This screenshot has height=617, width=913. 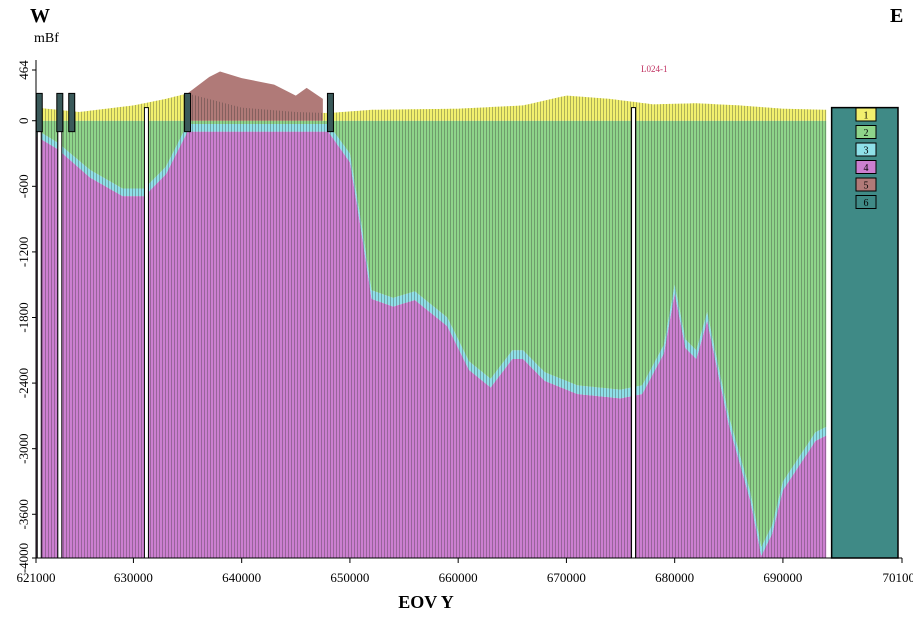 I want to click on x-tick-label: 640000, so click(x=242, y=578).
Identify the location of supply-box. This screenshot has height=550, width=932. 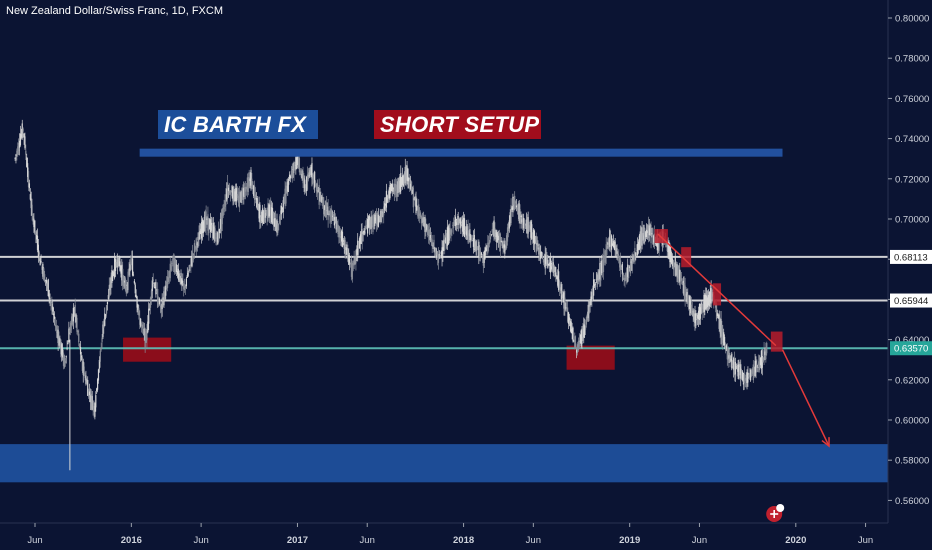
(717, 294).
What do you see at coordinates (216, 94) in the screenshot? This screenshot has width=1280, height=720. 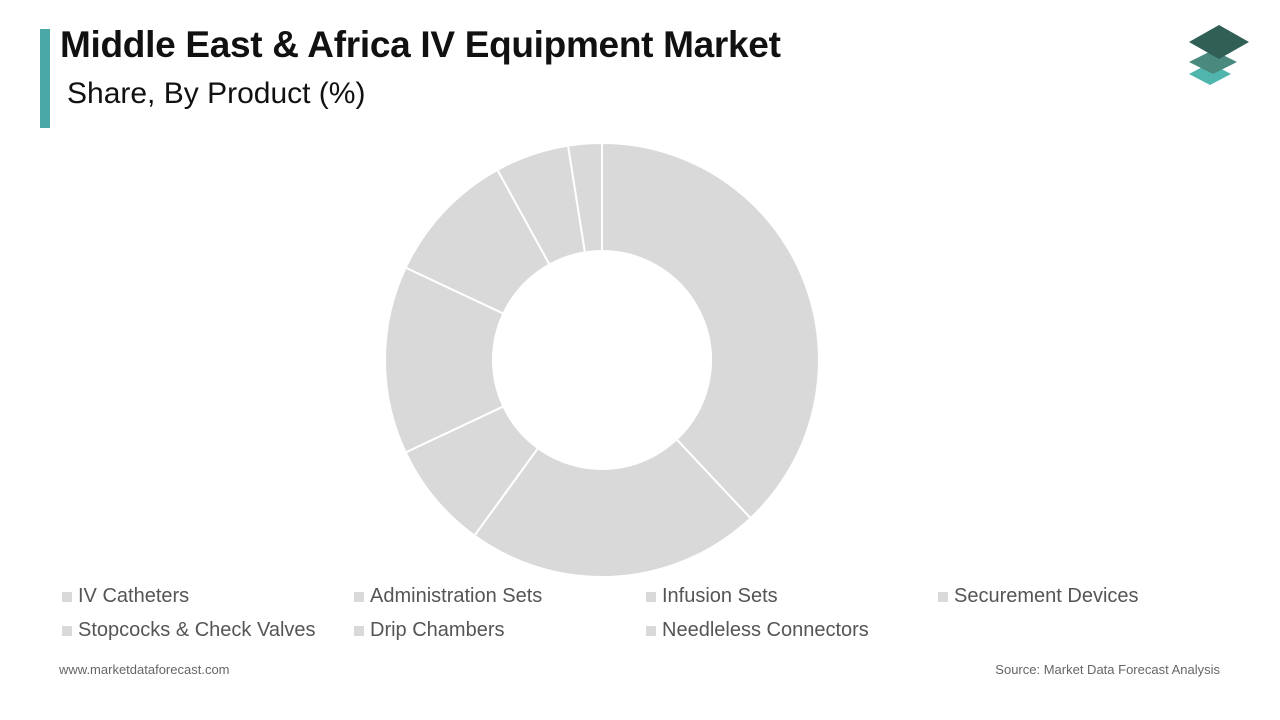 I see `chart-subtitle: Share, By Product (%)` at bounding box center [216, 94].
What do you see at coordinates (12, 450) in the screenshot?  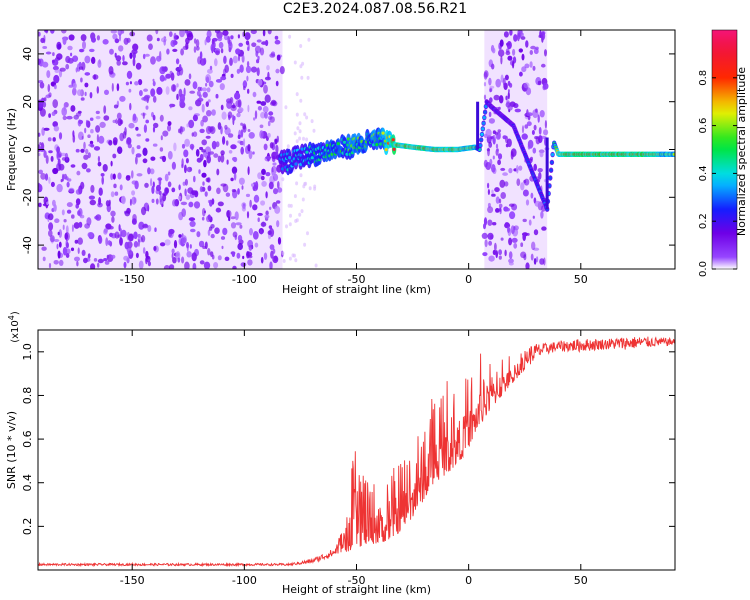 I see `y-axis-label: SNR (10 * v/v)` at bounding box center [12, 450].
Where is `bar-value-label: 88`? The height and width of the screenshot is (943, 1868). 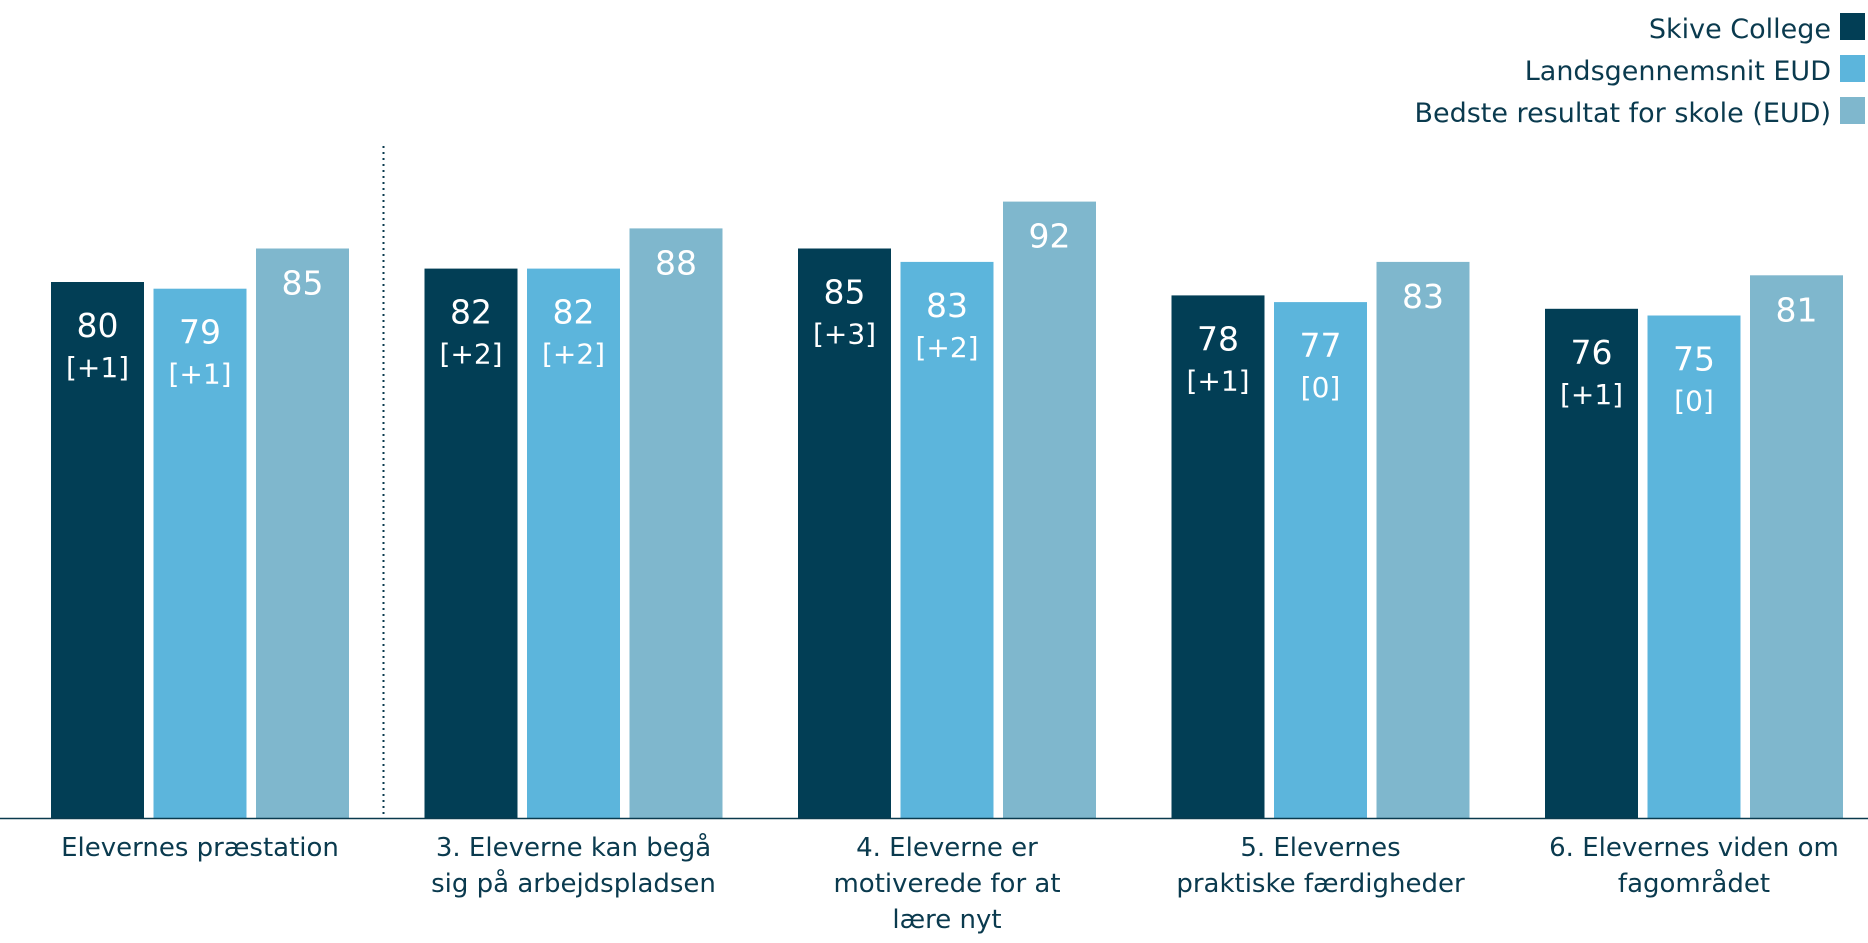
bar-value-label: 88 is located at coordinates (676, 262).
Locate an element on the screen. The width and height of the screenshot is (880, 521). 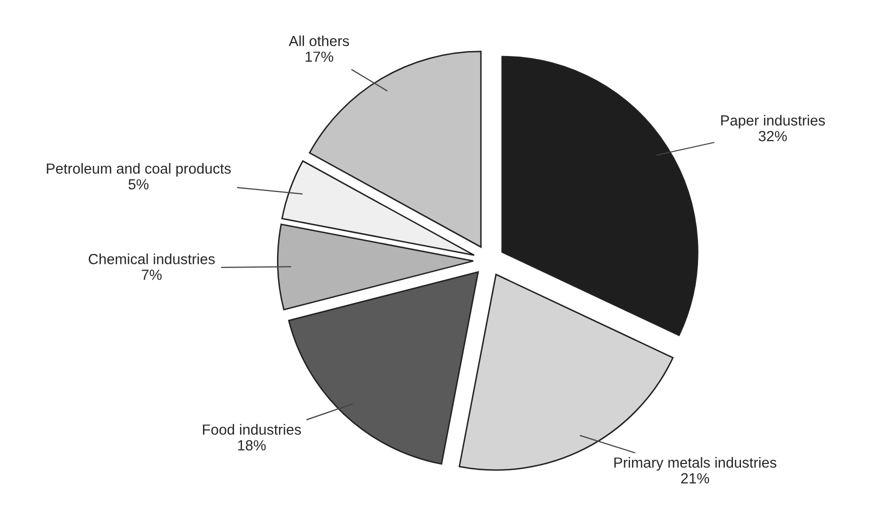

### Your task
Copy out the lines, word for word, from the line containing "is (943, 1868)." through the last line above, including both ends. Leave the pictures out.

### Output of the task
Where is `bar-value-label: 88`? The height and width of the screenshot is (943, 1868). 
bar-value-label: 88 is located at coordinates (676, 262).
Locate an element on the screen. The width and height of the screenshot is (880, 521). 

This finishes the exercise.